Are slender networks an excellent factor or a foul factor? The very first thing you’ll want to know is what’s a “slender community”. Slim networks is a casual phrases which mainly implies that your well being plan both locations restrictions over the suppliers you’ll be able to see and/otherwise you sure suppliers which can be out of community have a lot greater cost-sharing ranges.
On the one hand, slender networks might be an excellent factor. If supplier community restrictions make it harder to see low high quality or excessive value suppliers, this might lead to decrease premiums and no impression on affected person care. Nevertheless, if these supplier community restrictions restrict alternative and high quality is tough to measures, then sufferers could also be worse off with slender networks.
A RWJF Subject Transient by Corlette et al. (2022) goals to outline what would represent and ample community. One widespread hierarchy is proven within the desk beneath.

There are 4 predominant standards for measuring community adequacy:
- Time and distance. Establishes a most journey time to see a given supplier (measured in miles or journey time).
- Supplier-to-enrollee ratio.
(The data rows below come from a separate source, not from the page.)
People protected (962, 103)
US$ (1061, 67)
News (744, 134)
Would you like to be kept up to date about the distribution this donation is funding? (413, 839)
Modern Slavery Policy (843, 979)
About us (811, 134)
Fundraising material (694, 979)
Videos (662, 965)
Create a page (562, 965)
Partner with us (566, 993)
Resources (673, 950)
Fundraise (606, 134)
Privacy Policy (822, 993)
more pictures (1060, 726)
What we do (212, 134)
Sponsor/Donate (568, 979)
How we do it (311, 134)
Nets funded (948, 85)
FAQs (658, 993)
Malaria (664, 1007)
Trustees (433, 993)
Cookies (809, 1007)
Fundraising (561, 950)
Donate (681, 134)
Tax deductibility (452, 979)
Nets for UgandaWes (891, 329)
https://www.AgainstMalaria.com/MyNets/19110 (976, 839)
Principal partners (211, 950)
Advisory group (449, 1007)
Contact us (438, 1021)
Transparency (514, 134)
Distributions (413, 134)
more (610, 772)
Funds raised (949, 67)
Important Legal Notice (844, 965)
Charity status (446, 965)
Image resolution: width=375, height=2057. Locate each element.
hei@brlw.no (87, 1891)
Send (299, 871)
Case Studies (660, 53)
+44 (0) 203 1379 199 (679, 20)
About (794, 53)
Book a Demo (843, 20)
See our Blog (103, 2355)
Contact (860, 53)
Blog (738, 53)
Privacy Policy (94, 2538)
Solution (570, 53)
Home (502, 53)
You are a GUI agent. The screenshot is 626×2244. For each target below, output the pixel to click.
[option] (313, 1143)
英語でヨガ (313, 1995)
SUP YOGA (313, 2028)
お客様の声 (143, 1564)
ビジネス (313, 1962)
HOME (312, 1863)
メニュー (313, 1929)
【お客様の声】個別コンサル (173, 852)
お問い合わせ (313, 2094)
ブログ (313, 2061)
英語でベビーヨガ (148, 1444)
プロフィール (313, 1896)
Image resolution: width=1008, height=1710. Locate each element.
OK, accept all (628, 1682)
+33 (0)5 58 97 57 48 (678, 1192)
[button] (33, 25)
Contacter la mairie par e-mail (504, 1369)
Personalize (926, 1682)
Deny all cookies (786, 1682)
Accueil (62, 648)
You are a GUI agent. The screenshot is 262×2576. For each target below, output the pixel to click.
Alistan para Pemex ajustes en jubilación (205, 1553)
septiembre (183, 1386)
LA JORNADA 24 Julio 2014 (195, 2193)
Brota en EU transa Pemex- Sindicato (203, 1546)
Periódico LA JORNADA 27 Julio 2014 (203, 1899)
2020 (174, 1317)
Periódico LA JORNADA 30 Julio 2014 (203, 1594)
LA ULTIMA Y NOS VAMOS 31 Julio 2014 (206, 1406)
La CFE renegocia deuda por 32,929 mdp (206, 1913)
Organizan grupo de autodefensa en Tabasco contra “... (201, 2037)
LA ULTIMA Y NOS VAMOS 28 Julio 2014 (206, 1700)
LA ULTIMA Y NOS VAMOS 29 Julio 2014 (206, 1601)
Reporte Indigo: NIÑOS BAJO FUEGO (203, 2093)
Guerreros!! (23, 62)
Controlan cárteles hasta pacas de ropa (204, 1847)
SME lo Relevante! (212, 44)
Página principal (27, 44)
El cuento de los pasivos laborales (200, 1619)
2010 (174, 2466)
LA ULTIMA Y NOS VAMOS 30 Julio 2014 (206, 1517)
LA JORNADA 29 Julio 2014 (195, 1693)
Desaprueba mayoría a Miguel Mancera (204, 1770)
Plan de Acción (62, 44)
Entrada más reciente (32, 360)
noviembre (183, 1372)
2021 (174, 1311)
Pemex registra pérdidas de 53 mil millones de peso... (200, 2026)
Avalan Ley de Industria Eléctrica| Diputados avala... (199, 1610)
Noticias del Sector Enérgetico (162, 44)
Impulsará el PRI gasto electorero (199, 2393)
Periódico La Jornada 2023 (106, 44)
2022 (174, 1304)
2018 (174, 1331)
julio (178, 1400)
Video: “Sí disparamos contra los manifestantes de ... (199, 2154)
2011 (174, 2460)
A minimal ratio of the variety of suppliers of a given sort for every enrollee.
- Appointment wait occasions. Units a most ready time for sufferers to entry care (for each urgen and non-urgent instances).
- Acceptance of latest sufferers. Establishes a minimal quantity or proportion of suppliers prepared to just accept new sufferers.
State Medicaid Companies are required to specify requirements for community adequacy and implement them for any Medicaid managed care organizations (MCOs). The Reasonably priced Care Act (ACA)
established the primary nationwide normal for community adequacy, however this normal applies solely to certified well being plans (QHPs) within the business insurance coverage market offered by way of the medical health insurance alternate marketplaces. The RWJF transient notes that these requirements are sometimes very totally different. Medicaid MCOs permit enrollees to depart plans if there’s an insufficient community, there’s a quantitative entry normal, and there’s required state enforcement; the ACA QHP’s require none of these issues to happen.
Additional, totally different states have totally different community adequacy requirements for various suppliers. Within the examine, the authors the authors reviewed federal legal guidelines, laws, and subregulatory steerage for each MCO and QHP packages. The desk beneath offers and overview of their findings from 6 state case research.

The suggestions from the report are largely based mostly on extra regulation: (i) extra oversight, (ii) extra client protections, (iii) extra transparency, and (iv) extra enforcement. It’s not clear, nevertheless, how efficient these enforcement mechanisms are. What can be useful can be elevated transparency and standardized reporting in order that Medicaid MCO beneficiaries and business QHP enrollees are higher in a position to present throughout totally different plan choices.